Emacs has come a long way in terms of in-built features. The only problem is that, in the name of not breaking backwards-compatibility (or something like that), the archaic defaults have remained. Just a little bit of simple config (either from Bedrock or, heck, even an LLM) will get you very far.

I'm working on a new version of Bedrock for Emacs 31. If you're using the release candidate (which, because it's Emacs, is more stable than most other operating systems) then check out the `emacs31` branch.

[1]: https://codeberg.org/ashton314/emacs-bedrock

1 comments

> The only problem is that, in the name of not breaking backwards-compatibility (or something like that), the archaic defaults have remained.

As a user since '97, I've often felt that this philosophy is entirely, well, backwards. I know how to read the release notes to learn of such changes and how to edit my personal init.el file to revert a setting if I don't like the new default. As long as no one takes away the option, the default doesn't really matter too much to me. But newcomers who might not yet be comfortable with editing their init.el files could really benefit from a more optimal out-of-box experience.

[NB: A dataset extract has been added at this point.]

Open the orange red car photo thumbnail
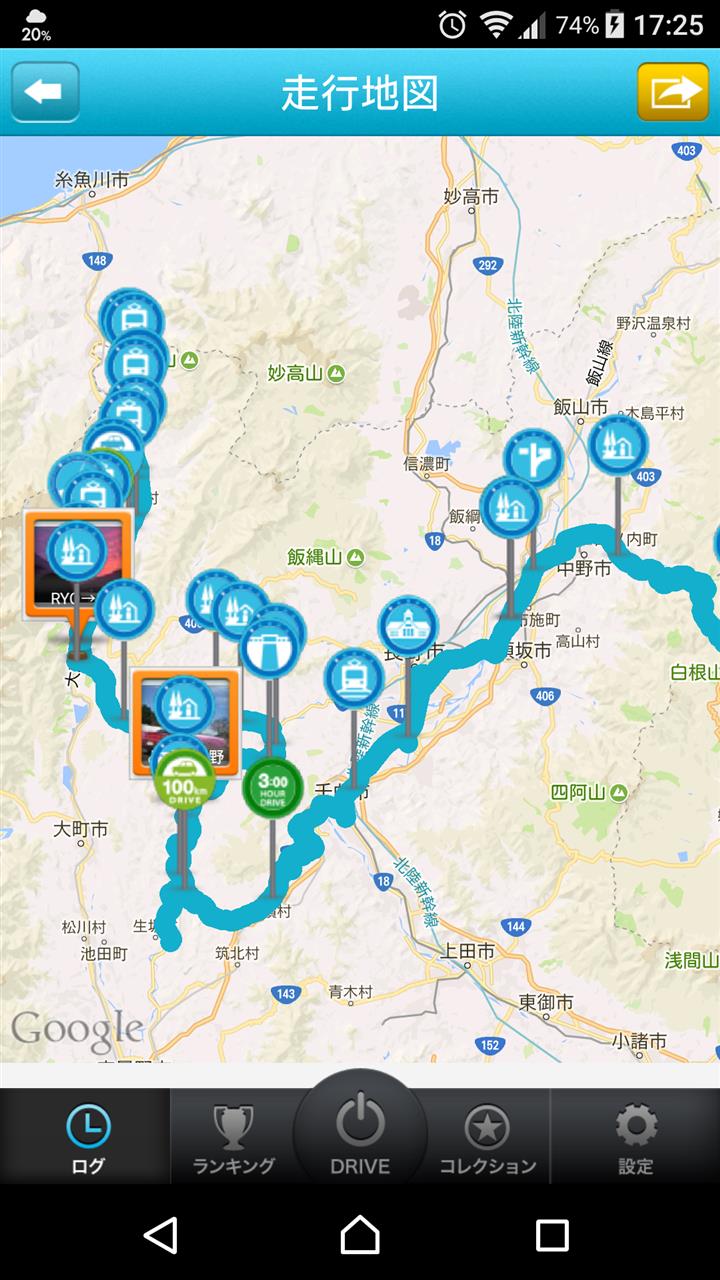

(And besides that, often the newer option is something that I've already moved on to, so making it the new default means I can now remove it from my init.el. I always enjoy when I discover that I can cut something from my init.el because it's now in base Emacs.)

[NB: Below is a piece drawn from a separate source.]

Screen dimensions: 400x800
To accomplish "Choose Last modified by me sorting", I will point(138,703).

One solution that I really like for that is having the user configuration carry some kind of version number.

Then, to change a default from `old` to `new`, you instead change it to `configVersion >= x ? new : old`, and add some kind of non-fatal warning in the else case instructing users to set their config to `old` explicitly.

You don't break people's setups, they become aware of new defaults without reading release notes, and new users get the new defaults.

I do like that general idea. I bet it would be possible wrap in a handy elisp macro.